Stored data entries:

= Beginning of Section =

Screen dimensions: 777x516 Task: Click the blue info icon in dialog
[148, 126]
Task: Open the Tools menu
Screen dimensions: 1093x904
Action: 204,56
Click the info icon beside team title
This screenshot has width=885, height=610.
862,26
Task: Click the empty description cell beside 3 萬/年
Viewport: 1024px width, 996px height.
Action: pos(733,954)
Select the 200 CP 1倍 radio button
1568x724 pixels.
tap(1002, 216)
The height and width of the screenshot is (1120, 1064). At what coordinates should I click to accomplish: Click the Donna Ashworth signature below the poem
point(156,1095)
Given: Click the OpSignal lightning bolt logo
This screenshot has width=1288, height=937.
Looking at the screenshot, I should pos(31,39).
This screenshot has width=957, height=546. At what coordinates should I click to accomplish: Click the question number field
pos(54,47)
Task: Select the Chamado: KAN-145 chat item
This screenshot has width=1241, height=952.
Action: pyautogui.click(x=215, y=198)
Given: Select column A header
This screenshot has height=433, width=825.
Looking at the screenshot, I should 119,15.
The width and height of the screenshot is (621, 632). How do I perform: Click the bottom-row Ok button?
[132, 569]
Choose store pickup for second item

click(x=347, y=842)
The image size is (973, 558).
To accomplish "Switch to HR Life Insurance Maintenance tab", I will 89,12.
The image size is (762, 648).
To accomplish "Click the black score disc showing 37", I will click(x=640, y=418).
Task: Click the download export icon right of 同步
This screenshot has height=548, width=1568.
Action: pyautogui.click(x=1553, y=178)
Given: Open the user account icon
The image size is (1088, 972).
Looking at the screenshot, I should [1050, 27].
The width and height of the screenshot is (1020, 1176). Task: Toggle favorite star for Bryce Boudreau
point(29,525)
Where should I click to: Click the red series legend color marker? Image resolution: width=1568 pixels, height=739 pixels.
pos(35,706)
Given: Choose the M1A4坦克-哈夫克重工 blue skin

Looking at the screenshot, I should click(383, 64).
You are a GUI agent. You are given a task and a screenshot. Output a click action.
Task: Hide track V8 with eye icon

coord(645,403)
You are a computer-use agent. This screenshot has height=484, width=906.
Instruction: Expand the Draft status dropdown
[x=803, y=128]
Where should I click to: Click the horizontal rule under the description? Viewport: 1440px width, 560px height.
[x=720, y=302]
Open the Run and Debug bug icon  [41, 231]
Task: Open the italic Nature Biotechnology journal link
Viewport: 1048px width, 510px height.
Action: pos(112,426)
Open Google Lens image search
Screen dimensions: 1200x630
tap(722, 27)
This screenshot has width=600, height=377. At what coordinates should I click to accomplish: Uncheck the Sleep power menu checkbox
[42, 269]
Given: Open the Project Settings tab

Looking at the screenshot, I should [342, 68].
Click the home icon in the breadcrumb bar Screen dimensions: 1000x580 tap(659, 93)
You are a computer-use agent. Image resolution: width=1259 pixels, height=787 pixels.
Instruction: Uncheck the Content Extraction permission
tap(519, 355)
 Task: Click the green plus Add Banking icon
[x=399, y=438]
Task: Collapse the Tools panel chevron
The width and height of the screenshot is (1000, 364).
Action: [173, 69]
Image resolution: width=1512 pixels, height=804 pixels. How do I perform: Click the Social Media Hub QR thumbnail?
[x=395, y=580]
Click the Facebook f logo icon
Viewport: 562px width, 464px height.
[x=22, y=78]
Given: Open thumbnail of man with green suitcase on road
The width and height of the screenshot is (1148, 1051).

= End of Section =

### YOUR INSTRUCTIONS
Exactly as written, give the records again.

### RESPONSE
Screen dimensions: 777x516 Task: Click the blue info icon in dialog
[148, 126]
Task: Open the Tools menu
Screen dimensions: 1093x904
Action: 204,56
Click the info icon beside team title
This screenshot has width=885, height=610.
862,26
Task: Click the empty description cell beside 3 萬/年
Viewport: 1024px width, 996px height.
Action: pos(733,954)
Select the 200 CP 1倍 radio button
1568x724 pixels.
tap(1002, 216)
The height and width of the screenshot is (1120, 1064). At what coordinates should I click to accomplish: Click the Donna Ashworth signature below the poem
point(156,1095)
Given: Click the OpSignal lightning bolt logo
This screenshot has width=1288, height=937.
Looking at the screenshot, I should pos(31,39).
This screenshot has width=957, height=546. At what coordinates should I click to accomplish: Click the question number field
pos(54,47)
Task: Select the Chamado: KAN-145 chat item
This screenshot has width=1241, height=952.
Action: pyautogui.click(x=215, y=198)
Given: Select column A header
This screenshot has height=433, width=825.
Looking at the screenshot, I should 119,15.
The width and height of the screenshot is (621, 632). How do I perform: Click the bottom-row Ok button?
[132, 569]
Choose store pickup for second item

click(x=347, y=842)
The image size is (973, 558).
To accomplish "Switch to HR Life Insurance Maintenance tab", I will 89,12.
The image size is (762, 648).
To accomplish "Click the black score disc showing 37", I will click(x=640, y=418).
Task: Click the download export icon right of 同步
This screenshot has height=548, width=1568.
Action: pyautogui.click(x=1553, y=178)
Given: Open the user account icon
The image size is (1088, 972).
Looking at the screenshot, I should [1050, 27].
The width and height of the screenshot is (1020, 1176). Task: Toggle favorite star for Bryce Boudreau
point(29,525)
Where should I click to: Click the red series legend color marker? Image resolution: width=1568 pixels, height=739 pixels.
pos(35,706)
Given: Choose the M1A4坦克-哈夫克重工 blue skin

Looking at the screenshot, I should click(383, 64).
You are a GUI agent. You are given a task and a screenshot. Output a click action.
Task: Hide track V8 with eye icon

coord(645,403)
You are a computer-use agent. This screenshot has height=484, width=906.
Instruction: Expand the Draft status dropdown
[x=803, y=128]
Where should I click to: Click the horizontal rule under the description? Viewport: 1440px width, 560px height.
[x=720, y=302]
Open the Run and Debug bug icon  [41, 231]
Task: Open the italic Nature Biotechnology journal link
Viewport: 1048px width, 510px height.
Action: pos(112,426)
Open Google Lens image search
Screen dimensions: 1200x630
tap(722, 27)
This screenshot has width=600, height=377. At what coordinates should I click to accomplish: Uncheck the Sleep power menu checkbox
[42, 269]
Given: Open the Project Settings tab

Looking at the screenshot, I should [342, 68].
Click the home icon in the breadcrumb bar Screen dimensions: 1000x580 tap(659, 93)
You are a computer-use agent. Image resolution: width=1259 pixels, height=787 pixels.
Instruction: Uncheck the Content Extraction permission
tap(519, 355)
 Task: Click the green plus Add Banking icon
[x=399, y=438]
Task: Collapse the Tools panel chevron
The width and height of the screenshot is (1000, 364).
Action: [173, 69]
Image resolution: width=1512 pixels, height=804 pixels. How do I perform: Click the Social Media Hub QR thumbnail?
[x=395, y=580]
Click the Facebook f logo icon
Viewport: 562px width, 464px height.
[x=22, y=78]
Given: Open thumbnail of man with green suitcase on road
The width and height of the screenshot is (1148, 1051).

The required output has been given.